A poor boy or po'boy sandwich is a type of submarine sandwich which is closely associated with New Orleans. Like other submarine sandwiches, a po'boy is made with a large oblong loaf of bread which does distinctly resemble a submarine. A variety of ingredients may be used in a po'boyh, which can be served “dressed” with garnishes or “undressed” and plain. Outside of New Orleans, a po-boy sandwich may be better known as a sub or hoagie, depending on regional dialect.
Purists believe that the sandwich must be made with New Orleans French bread to be termed a true po'boy sandwich. The French bread of New Orleans has a distinctive crackly crust and a dense, chewy exterior. The small variations in the bread are caused by local yeasts, which are collected when bakeries make a bread starter. The bread is typically purchased from bakeries, rather than being baked on site, since many sandwich stands have very simple facilities.
In many cases, a po-boy is made with seafood such as oysters or shrimp, which may be battered and fried or stewed. In this case, the po'boy sandwich is served hot, and the bread is usually toasted so that it will not become soggy.

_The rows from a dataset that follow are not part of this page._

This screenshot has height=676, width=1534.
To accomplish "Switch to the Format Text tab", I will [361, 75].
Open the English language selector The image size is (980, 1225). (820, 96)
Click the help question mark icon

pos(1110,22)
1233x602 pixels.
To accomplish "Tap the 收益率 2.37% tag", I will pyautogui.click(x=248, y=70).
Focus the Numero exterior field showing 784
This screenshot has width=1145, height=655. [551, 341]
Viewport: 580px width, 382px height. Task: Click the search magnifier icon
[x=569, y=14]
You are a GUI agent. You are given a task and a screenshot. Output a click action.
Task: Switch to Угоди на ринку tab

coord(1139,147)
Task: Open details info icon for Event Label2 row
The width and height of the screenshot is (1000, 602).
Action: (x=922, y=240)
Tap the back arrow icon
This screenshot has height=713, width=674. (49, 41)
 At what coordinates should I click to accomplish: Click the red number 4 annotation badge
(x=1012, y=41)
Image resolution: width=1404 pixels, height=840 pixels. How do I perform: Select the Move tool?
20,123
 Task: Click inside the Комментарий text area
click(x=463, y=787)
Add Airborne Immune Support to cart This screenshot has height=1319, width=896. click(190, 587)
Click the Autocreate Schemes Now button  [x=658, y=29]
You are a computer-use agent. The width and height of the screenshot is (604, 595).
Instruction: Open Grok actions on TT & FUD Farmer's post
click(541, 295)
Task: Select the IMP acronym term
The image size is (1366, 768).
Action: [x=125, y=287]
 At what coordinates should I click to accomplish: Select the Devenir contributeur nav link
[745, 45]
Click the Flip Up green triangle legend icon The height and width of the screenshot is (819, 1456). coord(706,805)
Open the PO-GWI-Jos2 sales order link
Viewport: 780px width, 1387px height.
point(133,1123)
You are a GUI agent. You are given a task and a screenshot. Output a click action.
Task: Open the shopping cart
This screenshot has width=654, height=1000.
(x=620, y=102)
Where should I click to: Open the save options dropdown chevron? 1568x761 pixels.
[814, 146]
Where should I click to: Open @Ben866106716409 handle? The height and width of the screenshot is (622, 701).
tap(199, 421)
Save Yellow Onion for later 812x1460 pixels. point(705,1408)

Cold sandwiches made with meats like ham and roast beef are also not uncommon, and they may be slathered with hot gravy. Mustard is also a standard inclusion in a po'boy sandwich. If a sandwich is ordered “dressed,” it will include lettuce, tomato, onions, pickles, and mayonnaise.
It is generally believed that the po'boy was invented in the 1920s by the Martin brothers, two former streetcar drivers who wanted to support a streetcar strike. The brothers decided to hand out free sandwiches to the “poor boys” who were striking, and the sandwiches quickly became popular with others as well. By the 1930s, numerous po'boy sandwich stands were thriving.
The po'boy sandwich continues to be a cheap and popular meal in New Orleans, and it is a common lunch counter offering. Various sizes are available to cater to different appetites, with many people especially enjoying seafood po'boys. Small variations in the dressing are also not uncommon; some establishments, for example, use shredded cabbage instead of lettuce in “dressed” sandwiches. In some cases, a sandwich shop will offer only cold po'boys, saving costs by not installing stoves or a deep fryer, although it may keep gravy hot on a burner.
Those sound like great sandwiches. Someone needs to open a po'boy shop in Phoenix.
@ Amphibious- When I was in Alabama for school, I used to get French fry po'boys dressed dirty. It sounds weird, but it was a po'boy filled with spicy seasoned hand cut fries, and topped with dirty gravy. Dirty gravy was basically the roast beef gravy that the fresh roast sits over. When the cook shaves the roast beef of the rotisserie rack, all the little bits fall in the gravy, making for one heck of a po'boy.
The roast beef po'boys were, really good too. The beef was roasted, then placed on the rotisserie where it was brushed with their special seasonings before it was sliced and slapped between a piece of crusty French baguette. Those were the days...being able to eat a thousand calories in a single sandwich without gaining an inch.
When I lived in Tallahassee, I used to go to this little po'boy shack by my campus to get the best po'boys ever. I would always get a fried shrimp and oyster po'boy dressed with finely shredded cabbage, tomatoes, and topped with a spicy pickle remoulade.
They also had a fried green tomato po'boy that was out of this world. It had fried green tomatoes on a bed of shaved cabbage with pickled hot peppers (they were sweet pickled on site too), and a whole grain mustard and mayo sauce. After reading this article, I am craving a po'boy hardcore.